Distance is weird in many-particle quantum mechanics

Math Science

Distance measures between quantum states are interesting for all kinds of reasons.  I’ve been thinking about them a lot lately as they pertain to machine learning in and around quantum mechanics, as well as just generic approaches to studying many-body quantum systems.  One thing that has stuck with me lately is a peculiarity of distance between wavefunctions in many-particle quantum systems.  It also seems to be intimately related with the Van Vleck catastrophe, which afflicts wavefunction based methods for studying many-body problems.  In particular, almost every state seems to be equally far apart.  One could call this yet another instance of the curse of dimensionality in distance functions being witnessed in all fields from quantum mechanics to more general machine learning, but for some classes of quantum states, there are other choices of distance for which such things are not true, yet they are not in common use.  Let me be a bit more specific with an example

Consider a system of N qubits, or two level quantum systems with basis states \ket{0} and \ket{1}.  A generic separable state \ket{\Psi} of these qubits can be written in the form

(1)   \begin{align*} \ket{\Psi} &= \ket{\psi_1} \ket{\psi_2}...\ket{\psi_N} \\ \ket{\psi_j} &= \alpha_j \ket{0} + \beta_j \ket{1} \\ &= \cos \left( \frac{\theta_j}{2} \right) \ket{0} + e^{i \phi_j}  \sin \left( \frac{\theta_j}{2} \right) \ket{1} \end{align*}

with |\alpha|^2 + |\beta|^2 = 1.  Without paying special attention to global phase or normalization, it’s common (perhaps because of the measurement axioms of quantum mechanics or convenience) to think of states like \ket{\Psi} as living in the complex Hilbert space of dimension 2^N with a natural inner product between two states

(2)   \begin{align*} \braket{\Psi'}{\Psi} = \prod_i \braket{\psi'_i}{\psi_i}. \end{align*}

A quick check of this tells you that if even a single qubit i is orthogonal to qubit i' in the primed state, the inner product is zero.  If we use this inner product to define our distance metric on the total N particle Hilbert space then

(3)   \begin{align*} d(\ket{\Psi}, \ket{\Psi'})^2 = ||\ket{\Psi} - \ket{\Psi'}||^2_2 &= \left( \bra{\Psi} - \bra{\Psi'} \right) \left( \ket{\Psi} - \ket{\Psi'} \right) \\ &= 2 - 2 \Re[ \braket{\Psi'}{\Psi}] \end{align*}

and we see that every state \ket{\Psi'} which has a single qubit flipped from a state \ket{\Psi} has a distance of 2 from that state.  Recalling that this is 2^N-1 of the possible basis states, it’s easy to see that almost every state in this space has maximal distance from every other state.  Moreover, we can see that if each qubit state is only perturbed slightly such that \braket{\psi'_i}{\psi_i} = 1 - \epsilon, we see that the squared distance between the states, 2 - 2(1-\epsilon)^N, tends exponentially quickly towards 2 as a function of N, or a maximal distance.  This can be viewed as  a manifestation of the Van Vleck catastrophe for many-particle systems.  While perhaps this satisfies the axioms of a distance metric, it doesn’t seem to satisfy the properties of a useful metric.  Intuitively, one would like states with only a few bits different to be somehow closer than states that are totally different, or really to express some notion of similarity beyond “this is not the same state”.
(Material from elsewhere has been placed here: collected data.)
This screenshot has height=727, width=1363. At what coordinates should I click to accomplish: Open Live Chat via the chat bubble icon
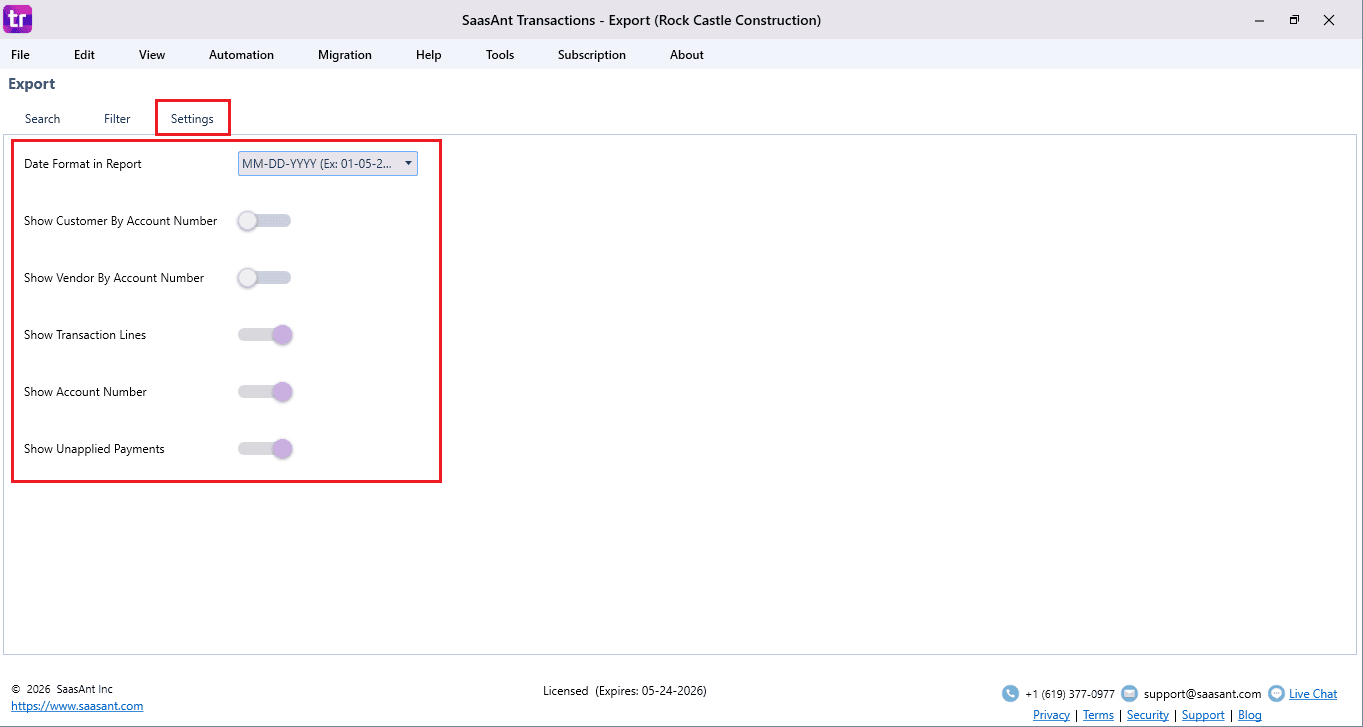(1276, 693)
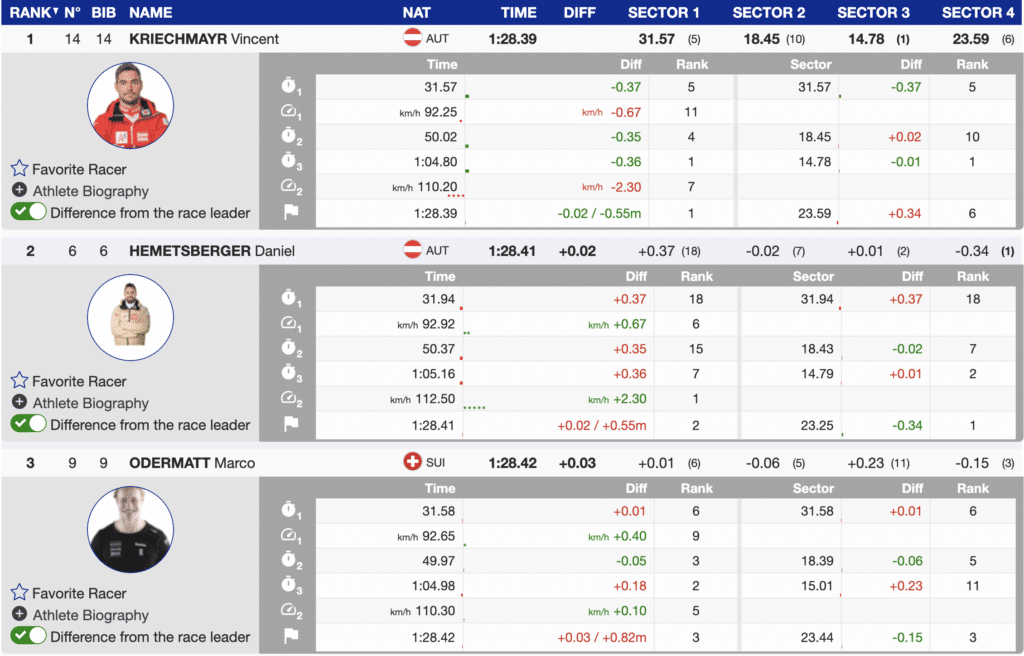Click the star icon for Kriechmayr's Favorite Racer
The image size is (1024, 656).
pyautogui.click(x=19, y=169)
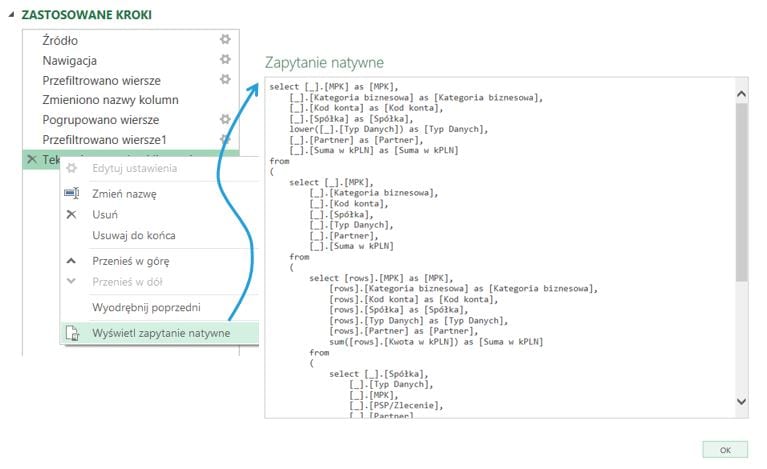Open settings gear for Źródło step
This screenshot has width=767, height=469.
click(225, 40)
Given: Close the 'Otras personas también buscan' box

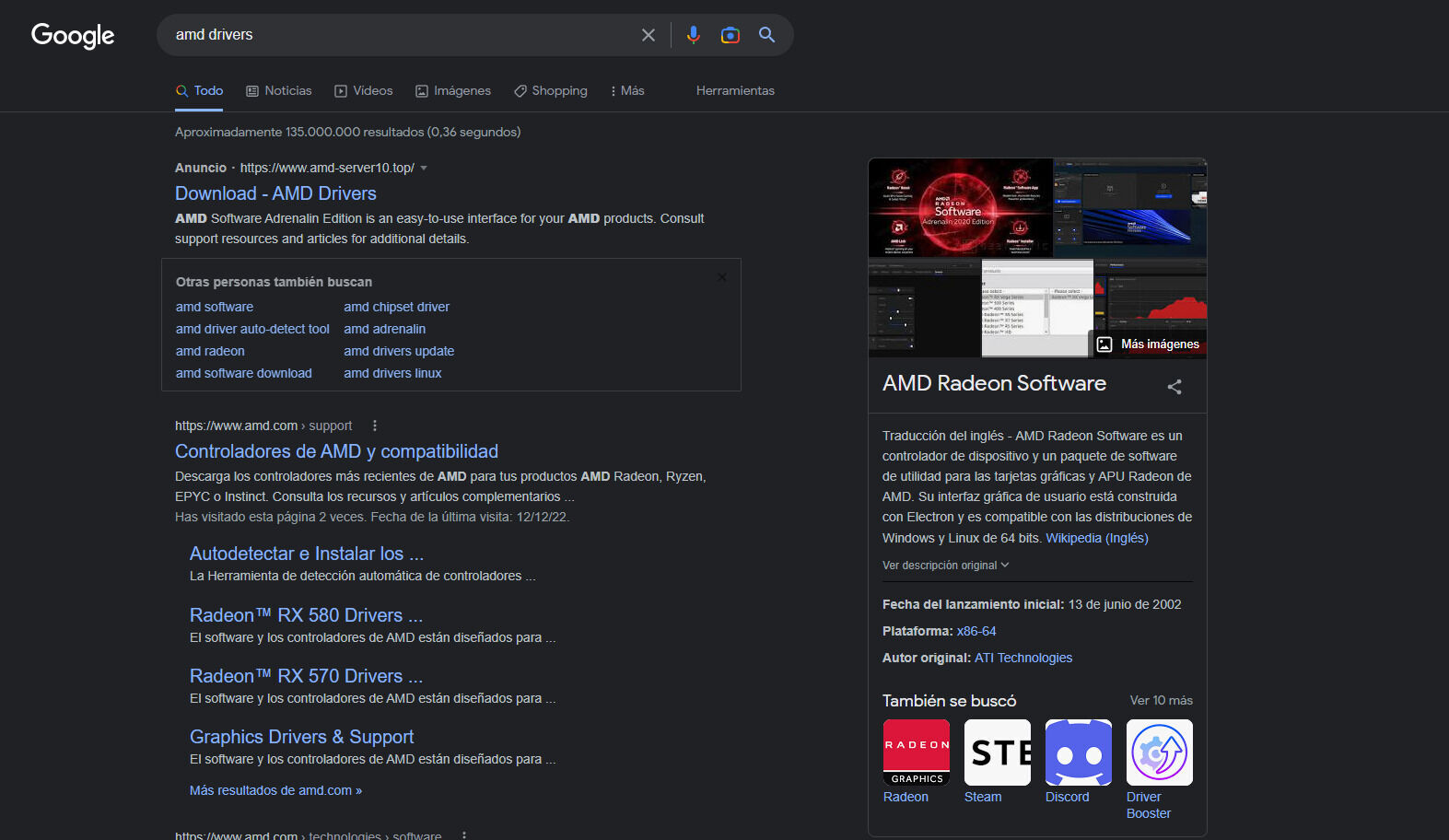Looking at the screenshot, I should pyautogui.click(x=722, y=277).
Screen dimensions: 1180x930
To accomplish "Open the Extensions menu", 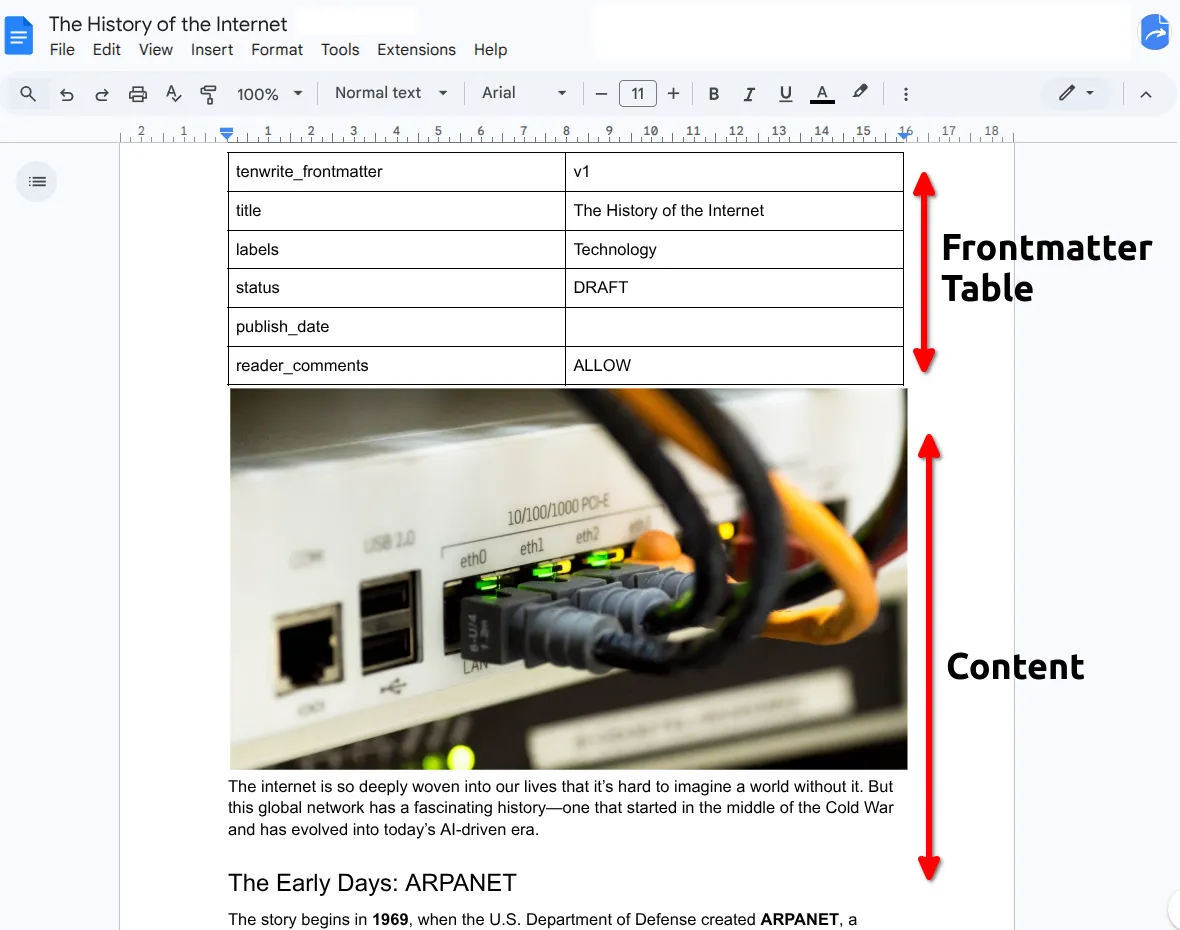I will pos(416,49).
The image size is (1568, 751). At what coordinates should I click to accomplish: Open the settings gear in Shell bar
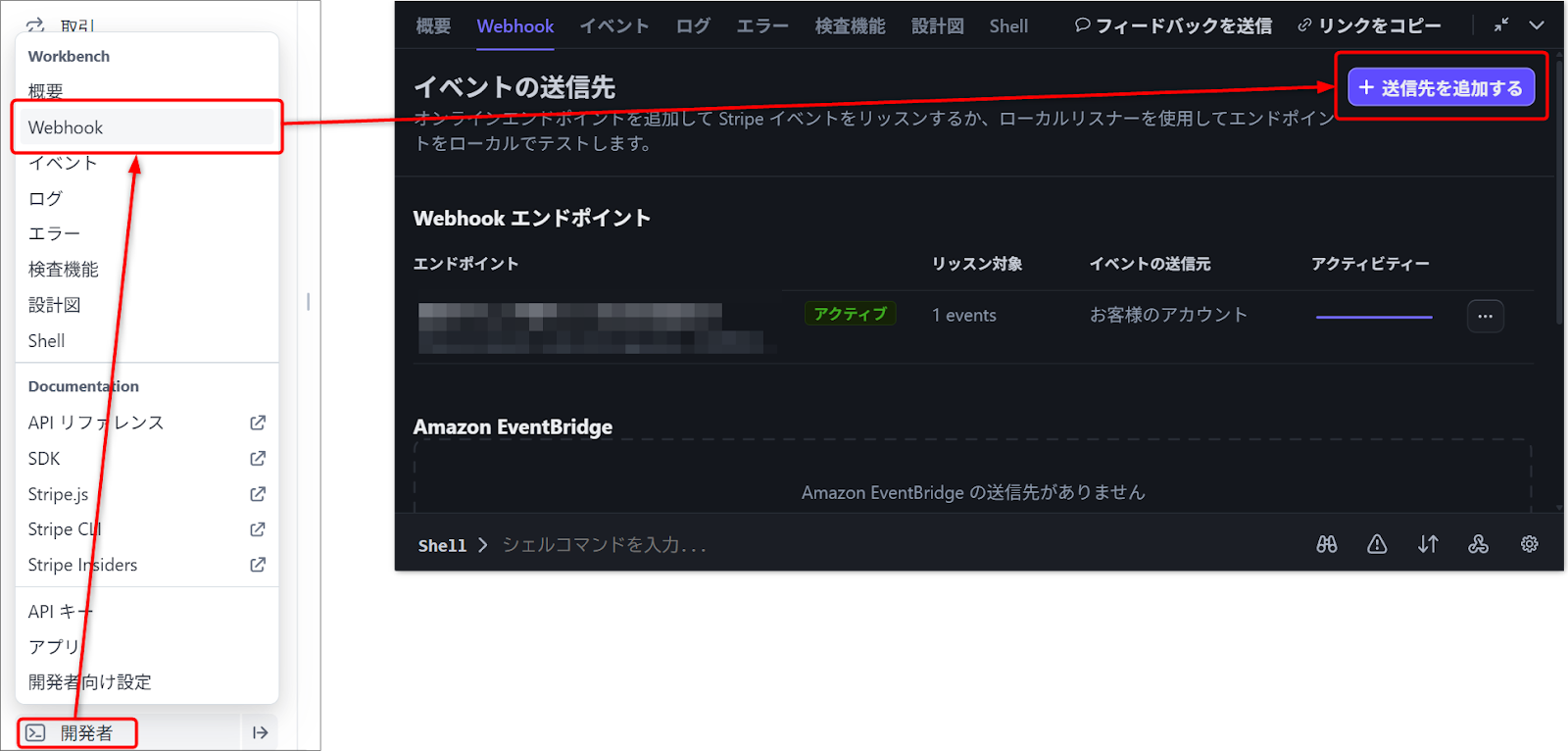point(1529,544)
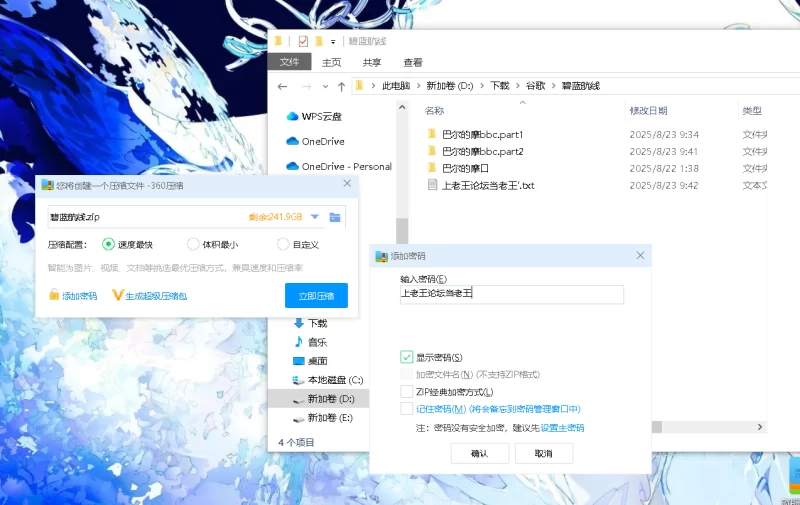Click the lock icon for 添加密码
The height and width of the screenshot is (505, 800).
pos(54,295)
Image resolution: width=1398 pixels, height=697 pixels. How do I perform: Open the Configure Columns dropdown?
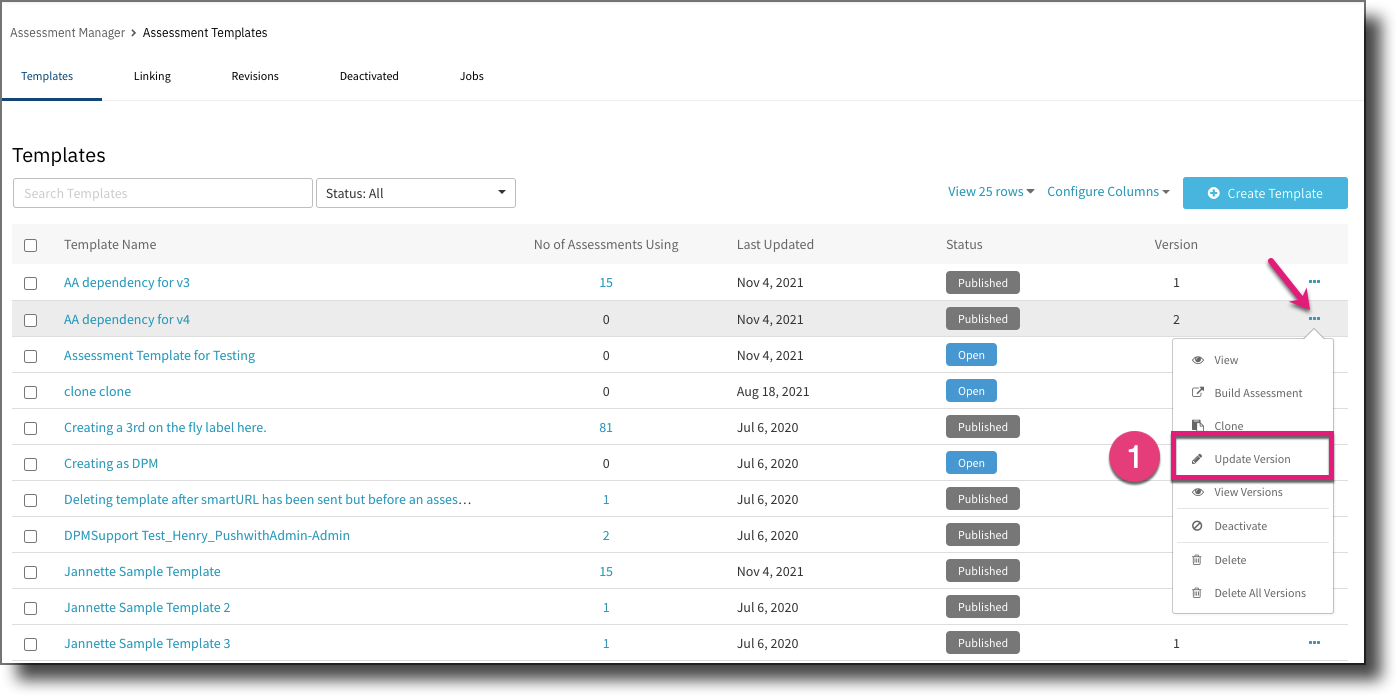[1107, 190]
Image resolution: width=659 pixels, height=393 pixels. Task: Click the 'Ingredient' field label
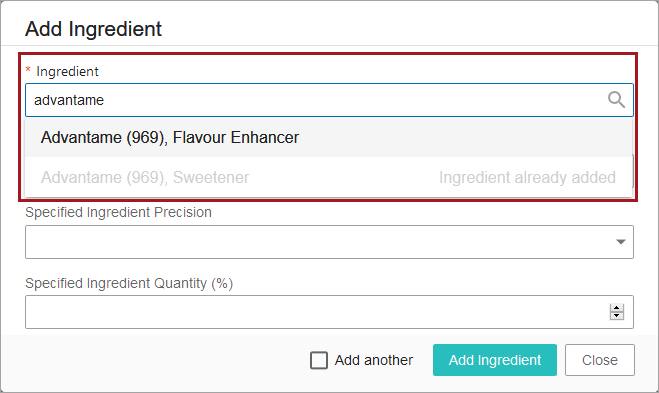click(67, 71)
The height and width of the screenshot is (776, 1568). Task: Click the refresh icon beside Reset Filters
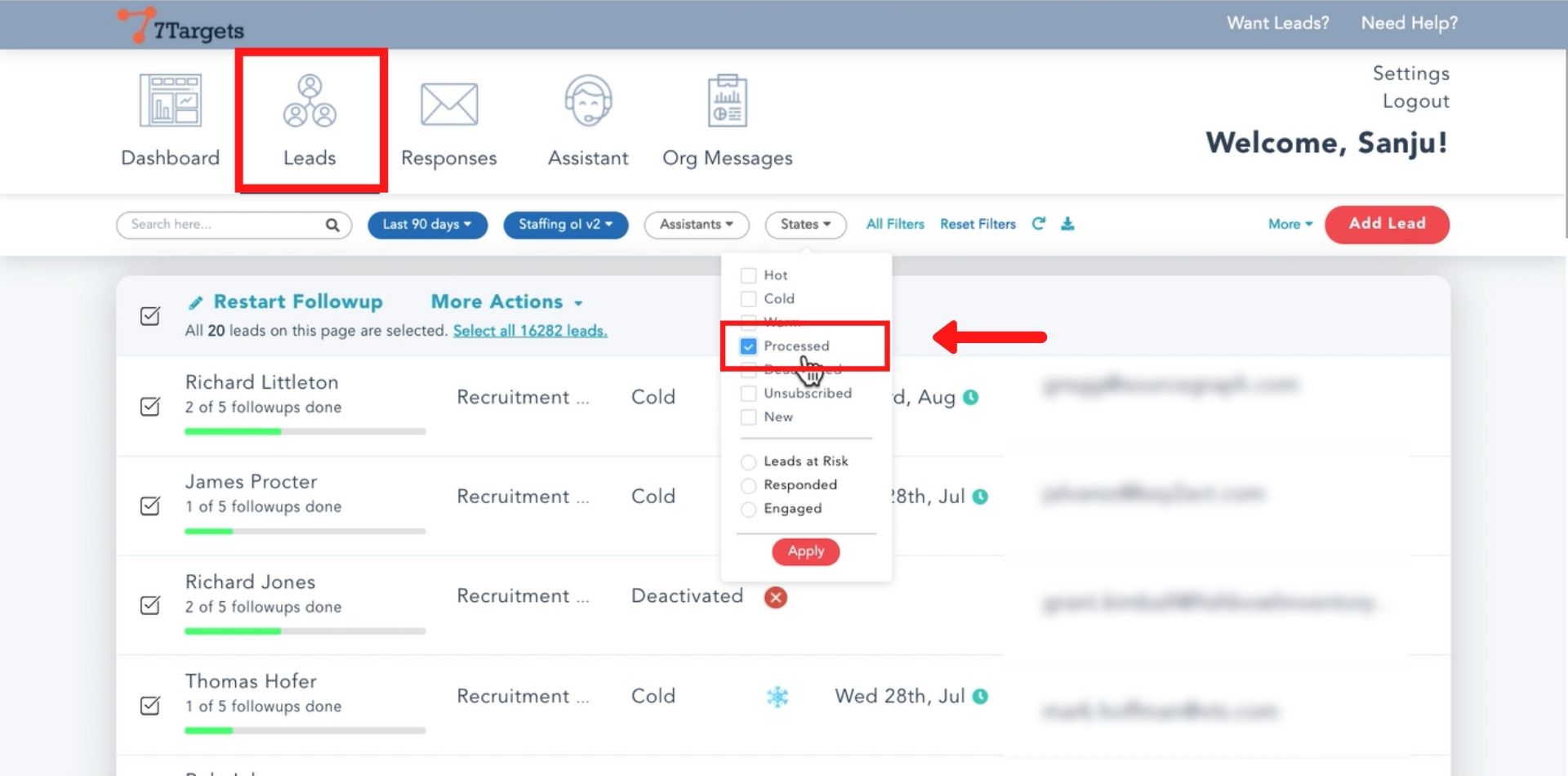pos(1039,224)
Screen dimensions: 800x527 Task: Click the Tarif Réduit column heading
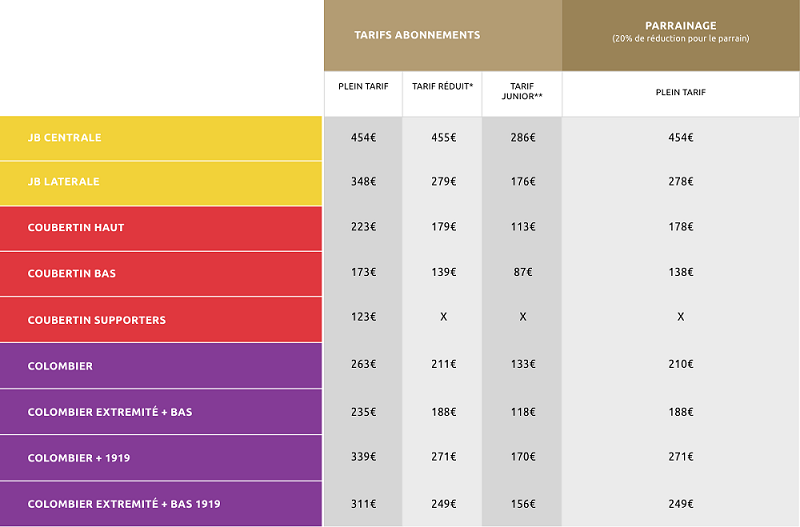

However, if we restrict ourselves only to product states and the manifold \mathcal{M} they live on, the situation is a bit different.  A product state of N qubits can be studied on the product manifold of N spheres \mathcal{S}^2.  Product manifolds have a natural distance derived from the sum of the distance on each of the manifolds that compose the product, and surfaces of a sphere have a natural notion of distance defined by geodesics on the sphere.  Explicitly, the distance between two points on a unit sphere is given by

(4)   \begin{align*} d(\ket{\psi_i}, \ket{\psi_{i'}}) = \text{arccos}\left( \sin \theta_i \sin \theta_{i'}+ \cos \theta_i \cos\theta_{i'} \cos (\phi_i - \phi_{i'}) \right) \end{align*}

and the metric this induces on the manifold of the full quantum N particle state is then

(5)   \begin{align*} d(\ket{\Psi}, \ket{\Psi'}) = \sum_i d(\ket{\psi_i}, \ket{\psi_{i'}}), \end{align*}

which due to its form grows linearly with N, and gradually increases the distance between two states as more and more of the single particle states differ.  In other words it gives some meaningful notion of similarity between states.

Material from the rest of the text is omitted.